Add support for Baker read barriers in SystemArrayCopy intrinsics.

Benchmarks (ARM64) score variations on Nexus 5X with CPU
cores clamped at 960000 Hz (aosp_bullhead-userdebug build):
- Ritzperf - average (lower is better):       -3.03% (slightly better)
- CaffeineMark - average (higher is better):  +1.26% (slightly better)
- DeltaBlue (lower is better):               -10.50% (better)
- Richards - average (lower is better):       -3.36% (slightly better)
- SciMark2 - average (higher is better):      +0.26% (virtually unchanged)

Details about Ritzperf benchmarks with meaningful variations
(lower is better):
- FormulaEvaluationActions.EvaluateAndApplyChanges: -13.26% (better)
- FormulaEvaluationActions.EvaluateCascadingSums:   -10.94% (better)
- FormulaEvaluationActions.EvaluateComplexFormulas: -15.50% (better)
- FormulaEvaluationActions.EvaluateFibonacci:       -10.41% (better)
- FormulaEvaluationActions.EvaluateLargeSums:        +6.02% (worse)

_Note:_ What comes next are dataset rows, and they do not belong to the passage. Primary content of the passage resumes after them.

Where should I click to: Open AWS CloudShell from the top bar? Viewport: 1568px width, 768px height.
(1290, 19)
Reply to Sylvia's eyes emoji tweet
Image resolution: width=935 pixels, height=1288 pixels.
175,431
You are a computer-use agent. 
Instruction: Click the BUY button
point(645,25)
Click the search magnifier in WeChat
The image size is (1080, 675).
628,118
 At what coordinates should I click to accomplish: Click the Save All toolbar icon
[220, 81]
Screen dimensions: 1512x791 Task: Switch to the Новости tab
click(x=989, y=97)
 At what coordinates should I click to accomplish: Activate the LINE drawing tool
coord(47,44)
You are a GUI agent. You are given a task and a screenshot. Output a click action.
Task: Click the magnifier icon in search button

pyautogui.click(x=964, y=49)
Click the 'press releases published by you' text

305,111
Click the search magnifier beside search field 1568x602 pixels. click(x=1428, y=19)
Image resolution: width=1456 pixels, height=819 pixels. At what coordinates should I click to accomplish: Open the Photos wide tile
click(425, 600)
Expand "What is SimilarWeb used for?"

Boot image code size variation on Nexus 5X
(aosp_bullhead-userdebug build):
- total ARM64 framework Oat files size change:
  107047632 bytes -> 107154128 bytes (+0.10%)
- total ARM framework Oat files size change:
  90932028 bytes -> 91009852 bytes (+0.09%)

Test: ART host and target (ARM, ARM64) tests + Nexus 5X boot.
Bug: 29516905
Bug: 29506760
Bug: 12687968
Change-Id: I85431368d09965687a0301ae2eb3c991f276ce5d
diff --git a/compiler/optimizing/code_generator_arm64.cc b/compiler/optimizing/code_generator_arm64.cc
index d95e7df..14f5b24 100644
--- a/compiler/optimizing/code_generator_arm64.cc
+++ b/compiler/optimizing/code_generator_arm64.cc
@@ -595,7 +595,8 @@
            instruction_->IsLoadString() ||
            instruction_->IsInstanceOf() ||
            instruction_->IsCheckCast() ||
-           (instruction_->IsInvokeVirtual()) && instruction_->GetLocations()->Intrinsified())
+           (instruction_->IsInvokeVirtual() && instruction_->GetLocations()->Intrinsified()) ||
+           (instruction_->IsInvokeStaticOrDirect() && instruction_->GetLocations()->Intrinsified()))
         << "Unexpected instruction in read barrier marking slow path: "
         << instruction_->DebugName();
 
@@ -607,7 +608,8 @@
     DCHECK_NE(obj_.reg(), LR);
     DCHECK_NE(obj_.reg(), WSP);
     DCHECK_NE(obj_.reg(), WZR);
-    // WIP0 is used by the slow path as a temp, it can not be the object register.
+    // IP0 is used internally by the ReadBarrierMarkRegX entry point
+    // as a temporary, it cannot be the entry point's input/output.
     DCHECK_NE(obj_.reg(), IP0);
     DCHECK(0 <= obj_.reg() && obj_.reg() < kNumberOfWRegisters) << obj_.reg();
     // "Compact" slow path, saving two moves.
@@ -5239,7 +5241,8 @@
   // Introduce a dependency on the lock_word including rb_state,
   // to prevent load-load reordering, and without using
   // a memory barrier (which would be more expensive).
-  // obj is unchanged by this operation, but its value now depends on temp.
+  // `obj` is unchanged by this operation, but its value now depends
+  // on `temp`.
   __ Add(obj.X(), obj.X(), Operand(temp.X(), LSR, 32));
 
   // The actual reference load.